North Dakota Senator Heidi Heitkamp has been an outspoken proponent of legislation aimed at fixing America’s supposed gender wage gap.
“Making sure women receive equal pay for equal work is a family issue and it should be treated that way,” Heitkamp said of the issue back in April. “We have made some progress, but the fact that women have to work 12 years longer than men to just make up for the pay gap is unacceptable. By short changing women, some employers are also short-changing families that could use a full salary to feed their families or help their children get medical care. It’s long overdue that we pass the Paycheck Fairness Act so that our daughters don’t have to fight for these rights – they’ll already have them.”
The problem, though, is that politicians like Heitkamp don’t use apples-to-apples comparisons to calculate the wage gap. They simply compare all men to all women, refusing to acknowledge that men and women are, you know, different and often approach their careers with different objectives in mind.
For instance, men tend to choose much more dangerous professions.
In 2012, “Ninety-two percent, or 4,045 of all on-the-job fatalities were among men,” according to Jacquelyn Smith writing for Forbes. Men, it seems, are more willing to put themselves into dangerous occupations that command higher wages.

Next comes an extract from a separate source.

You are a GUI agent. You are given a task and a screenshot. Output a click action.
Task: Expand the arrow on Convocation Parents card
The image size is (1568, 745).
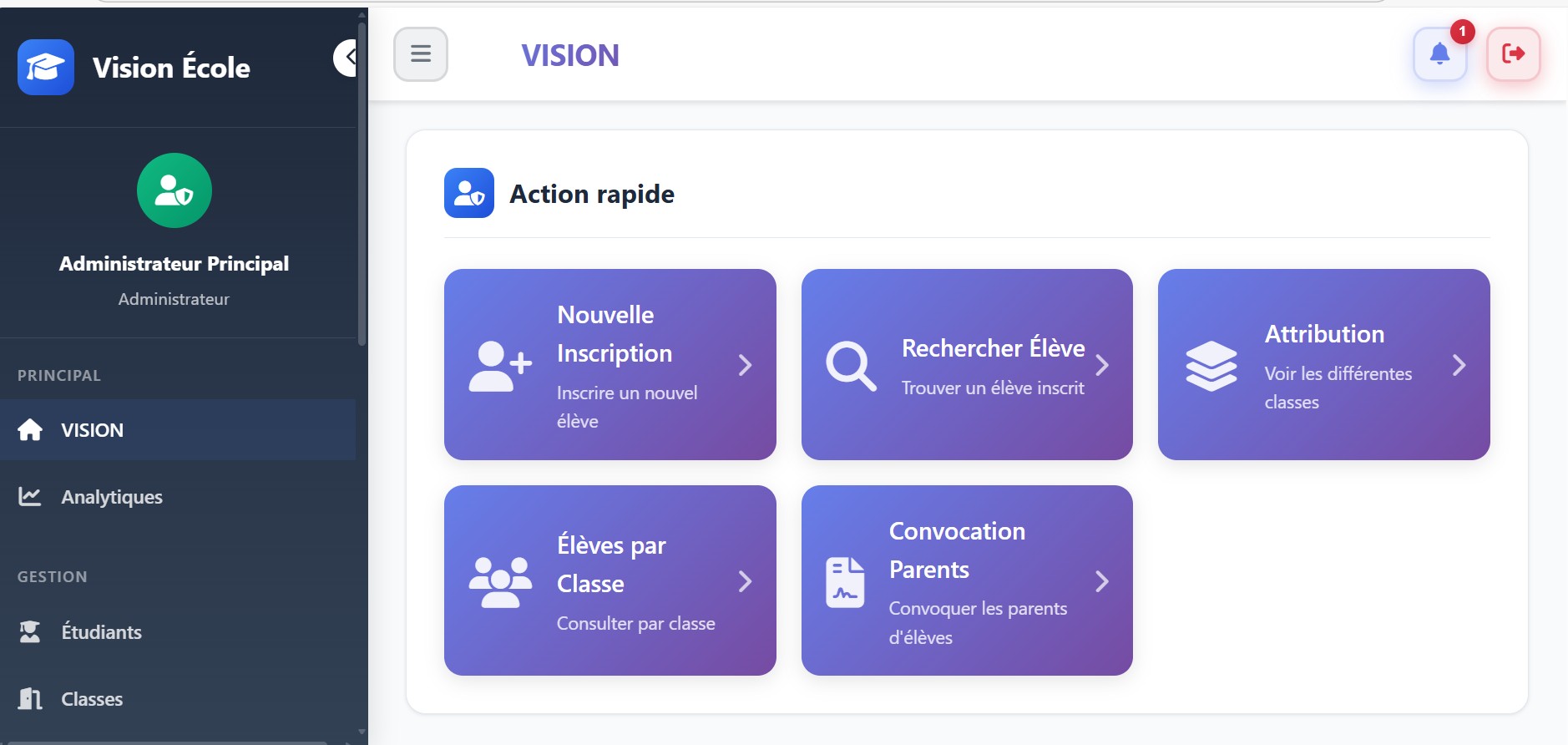(x=1104, y=580)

Is that a #waronwomen or just people making choices?
Here’s another fun fact about who does the hiring in America: Approximately 77% of human resources position in the country are held by women according to multiple studies.
It’s hard to believe that HR departments across the nation that are employing just 23% men (talk about a gender gap) are making anti-women decisions on wages. If the wage gap is truly the result of sexism, it’s mostly women doing the discrimination.
And then there’s this from Joanna Williams writing at Spiked:
…these headline-grabbing statistics about a smaller but still existing pay gap are used by politicians and campaigners in their handwringing over the plight of women and girls today. However, what is less well known is that such statistics are arrived at by conflating the earnings of women of all ages, all occupations, and those in part-time and full-time work. The reality is that for people aged under 40 and working full-time, the gender pay gap is around zero; since 2009 women aged 22 to 29 have actually earned more than men. Furthermore, evidence shows that as the pay gap falls first for younger people, this smaller differential sticks with each generational cohort as they age. So, if current trends continue, the pay gap should be a thing of the past in the space of some 20 years.
Our society is evolving, and as a result economic outcomes are as well.
What some in the political world imagine, for political reasons, as generational gender discrimination perpetrated by patriarchal forces is really just men and women making decisions in their own best interest. And, as the generations go by, those decisions change and produce different outcomes.
At some point, we’re going to have to admit that the lack of an equal outcome is not in and of itself evidence of discriminatory influences. But there are powerful political reasons to divide our population into victim groups to be catered to, so that sort of enlightenment is going to be elusive I’m afraid.